Langgar Janjinya Sendiri, Taliban Kembali Melarang Perempuan Bersekolah

Ini kesekian kalinya ulama petinggi Taliban ingkar janji pada dunia internasional. Sejak akhir Maret 2022, perempuan Afghanistan tak bisa mengakses pendidikan dan keluar rumah.
Hak-hak perempuan, Afghanistan, Taliban, larangan keluar rumah
Seorang perempuan di Kabul memprotes larangan bepergian di hadapan prajurit Taliban. Foto: BULENT KILIC/AFP via Getty Images

Hanya sepekan setelah melarang anak perempuan kembali sekolah pada akhir Maret 2022, ulama petinggi Taliban mengumukan perintah agar polisi tidak mengizinkan perempuan dewasa keluar rumah dan bekerja.

Larangan ini dipandang sebagai bentuk kemunduran terbaru dalam perjuangan mengembalikan hak-hak perempuan Afghanistan yang sebelumnya sudah direnggut selama Taliban berkuasa sepanjang kurun akhir 1990-an hingga 2001.

Iklan

Salinan memo dari kementerian dalam negeri Taliban, yang ditandatangani pemimpin tertinggi Hibatullah Akhundzada memerintahkan agar setiap aparat memastikan “perempuan tidak boleh keluar rumah atau bekerja di kantor”. Hanya bagian ini dalam imbauan yang dicetak dengan huruf tebal.

Sejak Agustus 2021, pengamat sudah khawatir Taliban bakal memberlakukan kembali hukum syariat Islam versi mereka yang kejam, terutama setelah pasukan Taliban sukses menggulingkan pemerintahan di Kabul yang pro-Barat.
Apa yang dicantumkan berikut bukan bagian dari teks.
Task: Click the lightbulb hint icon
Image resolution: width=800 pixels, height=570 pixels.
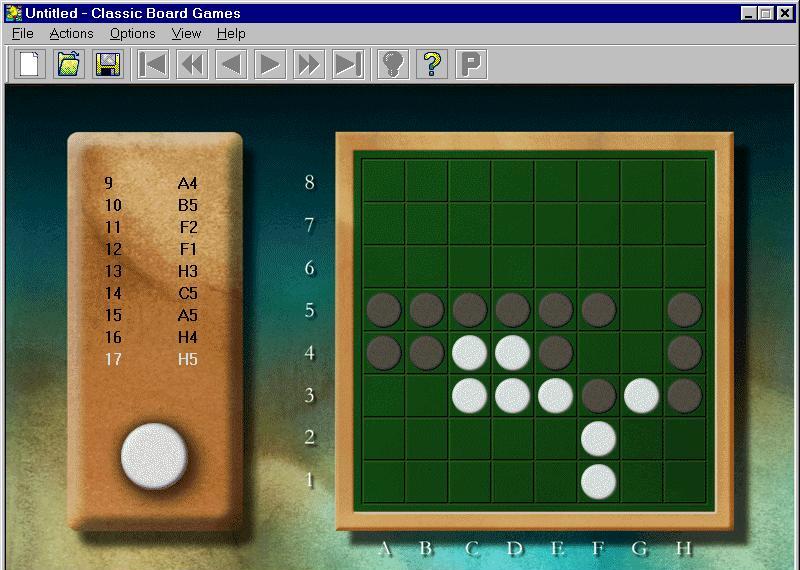Action: click(393, 65)
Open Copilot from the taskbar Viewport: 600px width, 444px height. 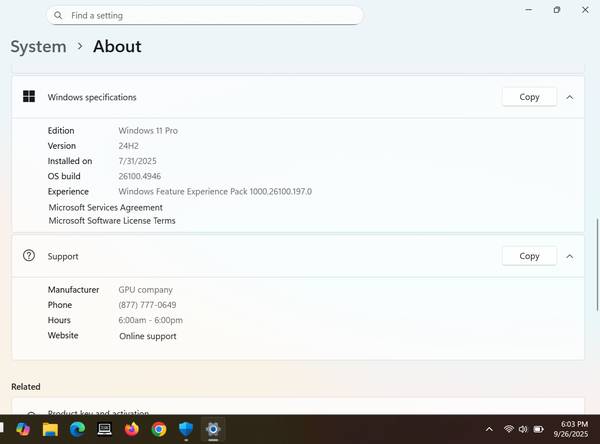[22, 429]
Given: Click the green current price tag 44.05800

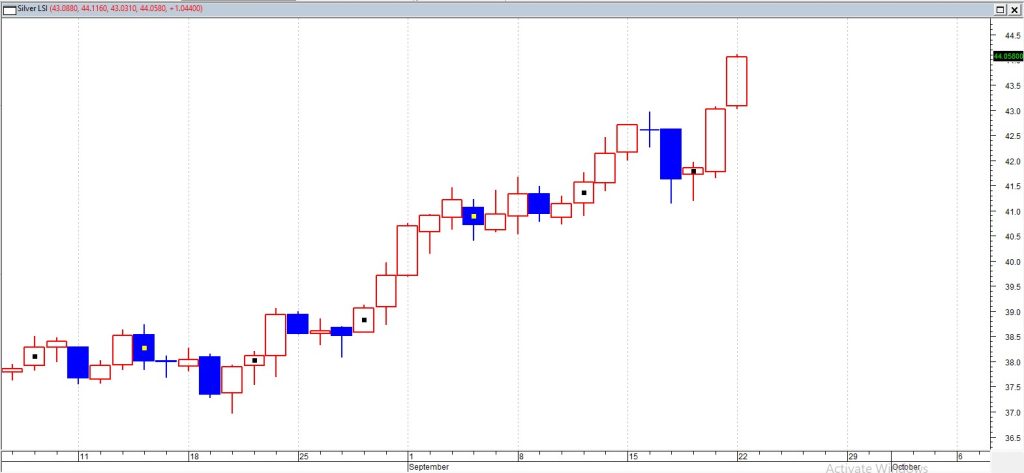Looking at the screenshot, I should point(1006,57).
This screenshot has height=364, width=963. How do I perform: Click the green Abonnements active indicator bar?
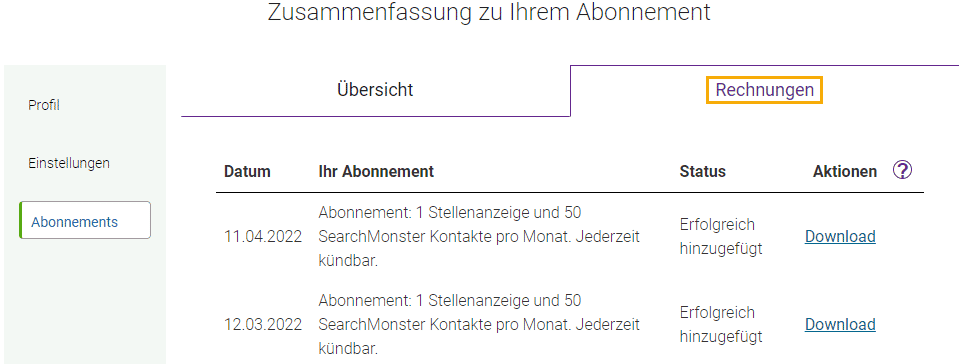(x=21, y=220)
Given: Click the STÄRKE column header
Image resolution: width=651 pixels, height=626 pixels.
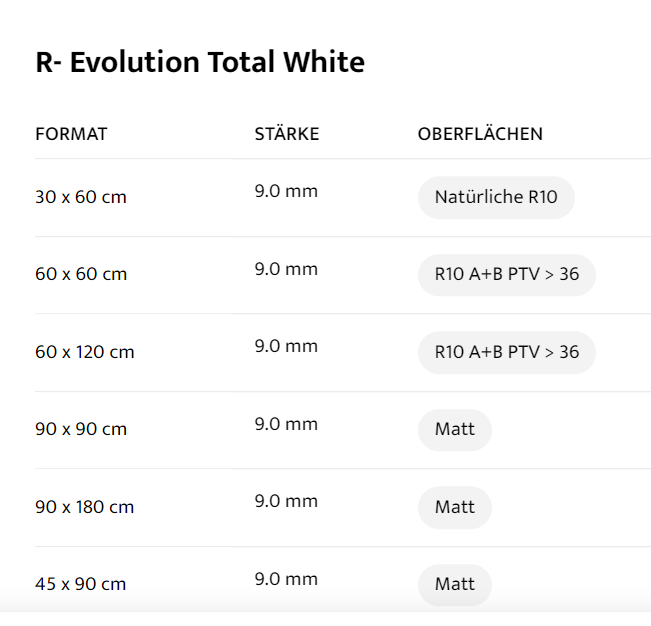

Semasa berkuasa dulu, kelompok ekstremis ini rutin melarang perempuan beraktivitas di luar rumah, mencambuk orang di depan umum, merajam perempuan yang dituduh berzina, dan mengharamkan musik.

Taliban bersikeras, saat menggelar jumpa pers, bahwa kepemimpinan mereka kali ini jauh lebih toleran dan menghormati perempuan demi membangun kepercayaan publik internasional. Namun, fakta di lapangan berkata sebaliknya. Hak jutaan anak perempuan di negara itu untuk memperoleh pendidikan dasar terhambat. Sejak pertengahan Maret 2022, ribuan pelajar perempuan dipulangkan dari sekolah lantaran seragamnya dianggap kurang sopan oleh Taliban. Kini, hanya perempuan dewasa bisa keluar rumah, itupun jika ditemani muhrim. 

Perwakilan Taliban yang mengadakan pertemuan dengan sejumlah diplomat Tiongkok pada Maret lalu padahal sempat bersumpah tidak akan ingkar janji. Mereka mengklaim akan tetap mengizinkan perempuan berusia 11 tahun ke atas bersekolah.

Pemerintahan Afghanistan sebelum digulingkan Taliban dihantui maraknya korupsi dan dinilai tidak kompeten mengelola birokrasi, tapi setidaknya perempuan diizinkan mengecap bangku sekolah. Perserikatan Bangsa-Bangsa (PBB) memperkirakan ada lebih dari 2,5 juta anak perempuan Afghanistan yang memperoleh pendidikan pada 2021, dibandingkan dengan 2001, kala itu jumlahnya secara nasional nol, alias tidak ada yang bersekolah.

Sikap Taliban terhadap kesetaraan gender terus saja abu-abu. Klaim pejabat humas Taliban kerap tak sejalan dengan praktik di lapangan. Hak dasar perempuan telah menjadi alat tawar-menawar dalam upaya mendapat pengakuan hukum internasional.

Nyaris 39 juta penduduk Afghanistan hidup dalam kesengsaraan sejak Taliban mengambil alih Kabul. Menurut laporan badan bantuan PBB, sekitar 24 juta orang Afghanistan membutuhkan bantuan pangan, dan sembilan juta di antaranya terancam krisis kelaparan sejak awal tahun ini.